Retype the data exactly, so that every line matches the original.

SUPPLIED DATA START

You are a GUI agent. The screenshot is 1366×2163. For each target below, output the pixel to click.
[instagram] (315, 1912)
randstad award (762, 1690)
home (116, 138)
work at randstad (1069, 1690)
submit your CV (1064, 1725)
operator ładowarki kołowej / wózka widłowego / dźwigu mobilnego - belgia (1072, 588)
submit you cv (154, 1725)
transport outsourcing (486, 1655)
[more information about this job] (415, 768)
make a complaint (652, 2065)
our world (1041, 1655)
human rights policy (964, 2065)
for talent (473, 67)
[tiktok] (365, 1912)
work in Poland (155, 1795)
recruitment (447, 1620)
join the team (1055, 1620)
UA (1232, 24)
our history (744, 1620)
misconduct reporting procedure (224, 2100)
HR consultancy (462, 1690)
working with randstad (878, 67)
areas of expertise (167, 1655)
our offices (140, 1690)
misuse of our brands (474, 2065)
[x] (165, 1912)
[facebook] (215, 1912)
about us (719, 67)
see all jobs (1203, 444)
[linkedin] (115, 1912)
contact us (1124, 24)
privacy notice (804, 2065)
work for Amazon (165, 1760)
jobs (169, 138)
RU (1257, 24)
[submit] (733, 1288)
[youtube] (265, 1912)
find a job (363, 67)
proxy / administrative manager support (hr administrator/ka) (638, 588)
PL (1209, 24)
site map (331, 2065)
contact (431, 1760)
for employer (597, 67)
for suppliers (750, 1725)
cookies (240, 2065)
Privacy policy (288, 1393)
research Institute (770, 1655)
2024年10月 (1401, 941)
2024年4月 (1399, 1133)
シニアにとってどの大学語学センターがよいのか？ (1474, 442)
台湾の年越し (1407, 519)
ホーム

SUPPLIED DATA END

● **TASK ANSWER**:
You are a GUI agent. The screenshot is 1366×2163. For each target below, output the pixel to click.
[instagram] (315, 1912)
randstad award (762, 1690)
home (116, 138)
work at randstad (1069, 1690)
submit your CV (1064, 1725)
operator ładowarki kołowej / wózka widłowego / dźwigu mobilnego - belgia (1072, 588)
submit you cv (154, 1725)
transport outsourcing (486, 1655)
[more information about this job] (415, 768)
make a complaint (652, 2065)
our world (1041, 1655)
human rights policy (964, 2065)
for talent (473, 67)
[tiktok] (365, 1912)
work in Poland (155, 1795)
recruitment (447, 1620)
join the team (1055, 1620)
UA (1232, 24)
our history (744, 1620)
misconduct reporting procedure (224, 2100)
HR consultancy (462, 1690)
working with randstad (878, 67)
areas of expertise (167, 1655)
our offices (140, 1690)
misuse of our brands (474, 2065)
[x] (165, 1912)
[facebook] (215, 1912)
about us (719, 67)
see all jobs (1203, 444)
[linkedin] (115, 1912)
contact us (1124, 24)
privacy notice (804, 2065)
work for Amazon (165, 1760)
jobs (169, 138)
RU (1257, 24)
[submit] (733, 1288)
[youtube] (265, 1912)
find a job (363, 67)
proxy / administrative manager support (hr administrator/ka) (638, 588)
PL (1209, 24)
site map (331, 2065)
contact (431, 1760)
for employer (597, 67)
for suppliers (750, 1725)
cookies (240, 2065)
Privacy policy (288, 1393)
research Institute (770, 1655)
2024年10月 (1401, 941)
2024年4月 (1399, 1133)
シニアにとってどの大学語学センターがよいのか？ (1474, 442)
台湾の年越し (1407, 519)
ホーム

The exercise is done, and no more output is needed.